Questions on the material
1 - In the passage on the Two Together railcard, reproduce the stretch from "It goes on." through "with her boyfriend." word for word.
2 - According to the passage on the Two Together railcard, which station is named as an example of a station of bitter compromise?

Source passage
Let’s delve into the darkness of what the montage doesn’t show. Firstly, there are the times when the Two Together directly loses them money. Like the time Tony is ill and can’t travel with Sarah on their Advanced tickets to Doncaster. Since the Two Together stipulates they must travel together, she has to buy a whole new ticket at full price, or suffer the consequences. The feeling of culpability only contributes to Tony’s illness. Secondly, there are the times when the railcard is just plain awkward. Like their trip to see Sarah’s family in Salisbury after work, when they’re coming from different parts of London so they need to first buy time-wasting and overpriced Singles to a station of bitter compromise, such as Clapham Junction.

It goes on. The railcard causes prolonged tension in Sarah and Tony’s relationship, compounded by the fact that Sarah already has a 16-25 railcard and technically gets no benefits from cooperating with her boyfriend.

And don’t forget Tony and Sarah’s friends. There’s Monica, who is sick and tired of seeing her loved up couple-friends reaping the benefits of cheaper hotel rooms, meal vouchers, and tax breaks. So now they get cheaper train tickets too? And there’s Greg, who lives happily in polygamous and short-term relationships, rides the railways with multiple partners, and resents this institutionalised reward to the picture perfect traditional couple. They tell him he can get as many ‘Two Together Railcards’ as he needs; he’d rather not.

Collected data
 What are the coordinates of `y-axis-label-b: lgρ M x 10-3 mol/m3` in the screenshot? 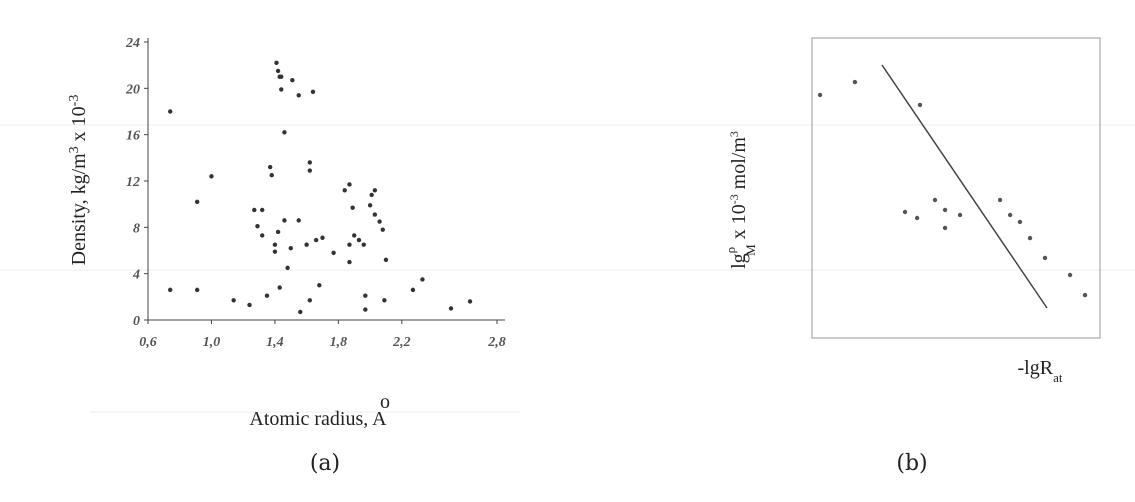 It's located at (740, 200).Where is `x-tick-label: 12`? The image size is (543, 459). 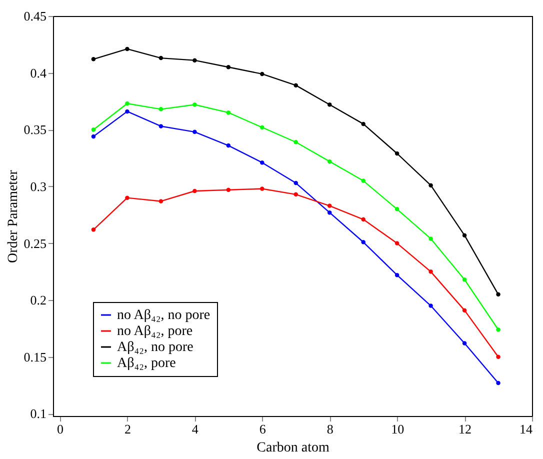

Per-task answers
1 -
It goes on. The railcard causes prolonged tension in Sarah and Tony’s relationship, compounded by the fact that Sarah already has a 16-25 railcard and technically gets no benefits from cooperating with her boyfriend.

2 - Clapham Junction